◆ **Problem description**
Retype the data exactly, leaving nothing out.

[Stored items]
BEGIN
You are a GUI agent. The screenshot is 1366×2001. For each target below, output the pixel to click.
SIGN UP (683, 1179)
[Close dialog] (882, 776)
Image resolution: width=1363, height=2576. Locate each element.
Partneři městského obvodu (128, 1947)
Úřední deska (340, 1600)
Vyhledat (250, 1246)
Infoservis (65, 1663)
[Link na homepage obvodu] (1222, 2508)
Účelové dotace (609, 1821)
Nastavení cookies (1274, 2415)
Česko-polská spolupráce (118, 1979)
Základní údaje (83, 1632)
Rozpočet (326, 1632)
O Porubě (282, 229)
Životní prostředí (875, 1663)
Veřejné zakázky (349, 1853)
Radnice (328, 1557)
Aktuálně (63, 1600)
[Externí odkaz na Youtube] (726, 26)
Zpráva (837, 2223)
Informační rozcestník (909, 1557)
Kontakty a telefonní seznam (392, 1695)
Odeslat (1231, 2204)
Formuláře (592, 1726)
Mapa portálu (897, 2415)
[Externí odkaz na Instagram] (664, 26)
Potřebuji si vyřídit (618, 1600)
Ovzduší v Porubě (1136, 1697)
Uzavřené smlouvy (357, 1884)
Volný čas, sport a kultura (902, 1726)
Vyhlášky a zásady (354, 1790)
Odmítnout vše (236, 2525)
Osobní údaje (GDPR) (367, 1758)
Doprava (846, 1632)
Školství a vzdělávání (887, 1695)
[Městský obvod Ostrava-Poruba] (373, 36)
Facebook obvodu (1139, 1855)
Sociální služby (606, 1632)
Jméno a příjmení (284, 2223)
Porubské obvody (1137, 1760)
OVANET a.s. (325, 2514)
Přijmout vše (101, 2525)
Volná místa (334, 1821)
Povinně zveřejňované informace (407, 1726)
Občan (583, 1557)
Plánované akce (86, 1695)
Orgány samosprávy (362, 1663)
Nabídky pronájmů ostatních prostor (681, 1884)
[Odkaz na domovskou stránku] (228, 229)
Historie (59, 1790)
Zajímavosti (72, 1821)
END
◆ **Exercise response**
You are a GUI agent. The screenshot is 1366×2001. For each target below, output the pixel to click.
SIGN UP (683, 1179)
[Close dialog] (882, 776)
Image resolution: width=1363, height=2576. Locate each element.
Partneři městského obvodu (128, 1947)
Úřední deska (340, 1600)
Vyhledat (250, 1246)
Infoservis (65, 1663)
[Link na homepage obvodu] (1222, 2508)
Účelové dotace (609, 1821)
Nastavení cookies (1274, 2415)
Česko-polská spolupráce (118, 1979)
Základní údaje (83, 1632)
Rozpočet (326, 1632)
O Porubě (282, 229)
Životní prostředí (875, 1663)
Veřejné zakázky (349, 1853)
Radnice (328, 1557)
Aktuálně (63, 1600)
[Externí odkaz na Youtube] (726, 26)
Zpráva (837, 2223)
Informační rozcestník (909, 1557)
Kontakty a telefonní seznam (392, 1695)
Odeslat (1231, 2204)
Formuláře (592, 1726)
Mapa portálu (897, 2415)
[Externí odkaz na Instagram] (664, 26)
Potřebuji si vyřídit (618, 1600)
Ovzduší v Porubě (1136, 1697)
Uzavřené smlouvy (357, 1884)
Volný čas, sport a kultura (902, 1726)
Vyhlášky a zásady (354, 1790)
Odmítnout vše (236, 2525)
Osobní údaje (GDPR) (367, 1758)
Doprava (846, 1632)
Školství a vzdělávání (887, 1695)
[Městský obvod Ostrava-Poruba] (373, 36)
Facebook obvodu (1139, 1855)
Sociální služby (606, 1632)
Jméno a příjmení (284, 2223)
Porubské obvody (1137, 1760)
OVANET a.s. (325, 2514)
Přijmout vše (101, 2525)
Volná místa (334, 1821)
Povinně zveřejňované informace (407, 1726)
Občan (583, 1557)
Plánované akce (86, 1695)
Orgány samosprávy (362, 1663)
Nabídky pronájmů ostatních prostor (681, 1884)
[Odkaz na domovskou stránku] (228, 229)
Historie (59, 1790)
Zajímavosti (72, 1821)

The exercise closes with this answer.